Which begs the question: why even have such a large list of potential terrorists? For one thing, there are much smaller and more selective lists that are derived from the TIDE master list. They include the Transportation Security Administration’s Selectee List, which targets passengers for additional screening, and the TSA’s No-Fly List, which bars passengers from boarding commercial planes for travel in or out of the United States. But the TIDE list serves other important purposes, according to U.S. officials, including the synthesis and integration of data that is crucial to intelligence analysis. “It affords us the opportunity to make connections through disparate pieces of [intelligence] collection over an extended period of time,” says a U.S. counterterrorism official who declined to be identified. And there are major intelligence sharing benefits as well. One key example: when an agency comes across new information about an individual already on the list, they add it to the central repository, ensuring that the information is shared across the federal government.

In some ways, grasping the value of the TIDE list begins with understanding what it is and what it is not. “It’s not a database of guaranteed terrorists,” says Philip Mudd, a former counterterrorism official at both the FBI and the CIA. “But if we have something that at a low level hits a trip wire, shouldn’t we have a repository? I would say yes, so that we can tell the police in Oklahoma City that the guy you picked up for speeding is worth a second look.”
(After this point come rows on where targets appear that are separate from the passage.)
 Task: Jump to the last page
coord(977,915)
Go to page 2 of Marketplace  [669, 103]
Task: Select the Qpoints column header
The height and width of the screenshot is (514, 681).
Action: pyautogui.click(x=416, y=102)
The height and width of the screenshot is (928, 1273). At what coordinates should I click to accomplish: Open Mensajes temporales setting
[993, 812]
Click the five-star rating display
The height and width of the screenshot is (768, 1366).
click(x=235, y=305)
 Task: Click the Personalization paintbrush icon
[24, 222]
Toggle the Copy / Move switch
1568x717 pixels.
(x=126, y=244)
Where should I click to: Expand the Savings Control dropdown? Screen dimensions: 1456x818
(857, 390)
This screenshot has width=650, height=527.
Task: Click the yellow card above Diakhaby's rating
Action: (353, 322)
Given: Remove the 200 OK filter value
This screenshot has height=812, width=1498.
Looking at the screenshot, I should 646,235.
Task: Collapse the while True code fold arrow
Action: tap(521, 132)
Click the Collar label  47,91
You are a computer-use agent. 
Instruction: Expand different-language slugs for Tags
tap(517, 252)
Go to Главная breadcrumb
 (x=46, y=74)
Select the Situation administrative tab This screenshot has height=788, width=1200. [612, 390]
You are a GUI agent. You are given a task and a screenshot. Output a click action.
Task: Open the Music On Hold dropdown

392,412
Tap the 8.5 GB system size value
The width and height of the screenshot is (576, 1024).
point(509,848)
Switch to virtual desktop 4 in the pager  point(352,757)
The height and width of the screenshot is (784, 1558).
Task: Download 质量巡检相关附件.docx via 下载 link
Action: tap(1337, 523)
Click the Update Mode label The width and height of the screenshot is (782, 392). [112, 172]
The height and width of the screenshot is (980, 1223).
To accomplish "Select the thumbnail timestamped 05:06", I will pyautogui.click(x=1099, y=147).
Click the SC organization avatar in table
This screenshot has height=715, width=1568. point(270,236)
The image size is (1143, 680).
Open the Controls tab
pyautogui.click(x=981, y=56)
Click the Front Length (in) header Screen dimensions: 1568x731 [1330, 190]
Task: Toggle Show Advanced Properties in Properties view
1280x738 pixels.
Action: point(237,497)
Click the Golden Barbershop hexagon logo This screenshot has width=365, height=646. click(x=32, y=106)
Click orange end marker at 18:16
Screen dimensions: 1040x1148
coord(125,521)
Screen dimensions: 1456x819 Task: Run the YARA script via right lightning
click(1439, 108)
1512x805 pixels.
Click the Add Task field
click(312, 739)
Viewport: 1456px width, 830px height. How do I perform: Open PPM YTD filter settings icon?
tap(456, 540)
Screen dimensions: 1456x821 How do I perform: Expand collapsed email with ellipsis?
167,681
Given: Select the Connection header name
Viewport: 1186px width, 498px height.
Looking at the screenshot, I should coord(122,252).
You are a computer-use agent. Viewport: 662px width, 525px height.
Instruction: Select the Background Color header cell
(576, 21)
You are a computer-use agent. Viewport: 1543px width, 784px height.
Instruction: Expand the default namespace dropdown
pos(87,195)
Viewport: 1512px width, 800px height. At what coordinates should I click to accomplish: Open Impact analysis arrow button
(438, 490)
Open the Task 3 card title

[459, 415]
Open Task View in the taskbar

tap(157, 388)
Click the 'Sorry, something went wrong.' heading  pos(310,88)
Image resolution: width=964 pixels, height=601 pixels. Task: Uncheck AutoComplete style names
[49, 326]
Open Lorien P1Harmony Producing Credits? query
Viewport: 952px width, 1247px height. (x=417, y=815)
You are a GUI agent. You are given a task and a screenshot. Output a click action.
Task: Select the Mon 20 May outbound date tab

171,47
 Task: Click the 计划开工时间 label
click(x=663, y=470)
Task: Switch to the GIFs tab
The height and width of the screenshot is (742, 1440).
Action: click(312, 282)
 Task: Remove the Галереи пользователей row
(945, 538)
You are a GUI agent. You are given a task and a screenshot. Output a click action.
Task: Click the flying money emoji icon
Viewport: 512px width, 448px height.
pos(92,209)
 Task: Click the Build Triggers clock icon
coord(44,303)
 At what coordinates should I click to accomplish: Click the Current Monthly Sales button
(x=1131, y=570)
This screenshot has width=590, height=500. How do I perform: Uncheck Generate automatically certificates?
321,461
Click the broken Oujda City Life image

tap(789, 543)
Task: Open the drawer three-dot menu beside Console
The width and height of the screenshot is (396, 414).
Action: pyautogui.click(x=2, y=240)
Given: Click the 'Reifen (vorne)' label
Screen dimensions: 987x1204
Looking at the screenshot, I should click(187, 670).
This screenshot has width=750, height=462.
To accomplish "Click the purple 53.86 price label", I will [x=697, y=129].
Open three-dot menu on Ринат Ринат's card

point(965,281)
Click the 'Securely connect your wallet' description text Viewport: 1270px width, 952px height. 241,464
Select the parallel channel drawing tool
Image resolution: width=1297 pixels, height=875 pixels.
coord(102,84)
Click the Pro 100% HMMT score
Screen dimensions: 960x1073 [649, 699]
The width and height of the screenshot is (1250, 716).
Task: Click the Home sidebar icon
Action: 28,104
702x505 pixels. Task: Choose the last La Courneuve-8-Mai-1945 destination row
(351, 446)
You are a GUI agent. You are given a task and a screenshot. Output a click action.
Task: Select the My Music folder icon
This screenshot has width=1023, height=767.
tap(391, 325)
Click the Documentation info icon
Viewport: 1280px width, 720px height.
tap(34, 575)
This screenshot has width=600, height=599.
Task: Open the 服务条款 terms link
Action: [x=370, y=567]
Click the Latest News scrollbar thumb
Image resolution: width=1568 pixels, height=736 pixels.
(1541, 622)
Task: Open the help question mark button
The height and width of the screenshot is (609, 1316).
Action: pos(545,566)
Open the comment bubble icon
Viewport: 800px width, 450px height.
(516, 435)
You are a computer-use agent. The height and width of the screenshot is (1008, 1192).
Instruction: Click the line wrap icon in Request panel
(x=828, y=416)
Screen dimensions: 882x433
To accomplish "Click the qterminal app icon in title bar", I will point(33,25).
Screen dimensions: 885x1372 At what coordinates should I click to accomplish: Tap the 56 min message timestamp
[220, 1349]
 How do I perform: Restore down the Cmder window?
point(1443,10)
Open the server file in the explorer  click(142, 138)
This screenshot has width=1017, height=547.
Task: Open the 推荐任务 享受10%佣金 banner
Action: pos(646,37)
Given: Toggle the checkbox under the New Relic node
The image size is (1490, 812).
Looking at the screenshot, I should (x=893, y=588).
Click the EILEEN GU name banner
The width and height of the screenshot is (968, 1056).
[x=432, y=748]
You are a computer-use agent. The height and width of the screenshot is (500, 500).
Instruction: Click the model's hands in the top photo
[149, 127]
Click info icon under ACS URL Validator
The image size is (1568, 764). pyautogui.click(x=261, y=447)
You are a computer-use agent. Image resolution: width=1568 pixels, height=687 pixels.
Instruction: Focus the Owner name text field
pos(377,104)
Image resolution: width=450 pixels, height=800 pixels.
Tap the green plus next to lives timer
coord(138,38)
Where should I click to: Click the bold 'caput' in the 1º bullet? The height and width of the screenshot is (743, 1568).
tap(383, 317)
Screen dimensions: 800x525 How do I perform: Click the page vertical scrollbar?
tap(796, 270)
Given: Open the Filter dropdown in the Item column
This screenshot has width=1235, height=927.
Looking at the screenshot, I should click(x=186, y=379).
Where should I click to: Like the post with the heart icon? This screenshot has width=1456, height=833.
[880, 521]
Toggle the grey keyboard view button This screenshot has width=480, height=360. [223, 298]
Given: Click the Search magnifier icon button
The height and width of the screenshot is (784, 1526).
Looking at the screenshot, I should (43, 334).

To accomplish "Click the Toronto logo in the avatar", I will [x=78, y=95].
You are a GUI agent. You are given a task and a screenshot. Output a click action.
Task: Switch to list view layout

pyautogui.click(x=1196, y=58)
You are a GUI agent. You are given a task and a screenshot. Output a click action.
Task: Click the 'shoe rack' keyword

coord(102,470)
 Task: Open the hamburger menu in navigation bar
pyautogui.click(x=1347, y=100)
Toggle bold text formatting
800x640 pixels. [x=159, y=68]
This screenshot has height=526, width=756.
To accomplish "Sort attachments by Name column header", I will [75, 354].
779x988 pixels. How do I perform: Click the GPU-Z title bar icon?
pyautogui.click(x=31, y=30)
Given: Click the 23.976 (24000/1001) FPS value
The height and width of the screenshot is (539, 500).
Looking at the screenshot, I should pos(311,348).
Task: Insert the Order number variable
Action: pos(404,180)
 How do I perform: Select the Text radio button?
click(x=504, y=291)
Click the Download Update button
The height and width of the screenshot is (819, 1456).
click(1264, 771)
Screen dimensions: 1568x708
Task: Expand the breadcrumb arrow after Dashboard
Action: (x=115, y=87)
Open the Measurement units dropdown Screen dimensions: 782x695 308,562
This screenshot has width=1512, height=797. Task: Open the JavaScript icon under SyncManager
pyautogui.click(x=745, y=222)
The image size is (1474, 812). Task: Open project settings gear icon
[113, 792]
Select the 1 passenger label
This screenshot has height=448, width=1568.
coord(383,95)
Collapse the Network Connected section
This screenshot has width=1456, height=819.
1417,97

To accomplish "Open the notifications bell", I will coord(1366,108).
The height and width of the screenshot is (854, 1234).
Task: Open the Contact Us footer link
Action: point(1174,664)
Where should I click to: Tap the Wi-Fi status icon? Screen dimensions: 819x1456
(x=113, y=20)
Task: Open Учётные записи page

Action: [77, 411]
Of course, maintaining such a voluminous list presented challenges early on—among them, a high number of false positives because of confusion about names. Some years ago, the wife of former Alaska Senator Ted Stevens was periodically delayed at airports while security officials sorted out whether she was actually Cat Stevens, the British songwriter who changed his name to Yusuf Islam and was for a while on the terrorist watch list. But officials say the NCTC has worked out the kinks in the TIDE system and has reduced the number of mistaken hits substantially.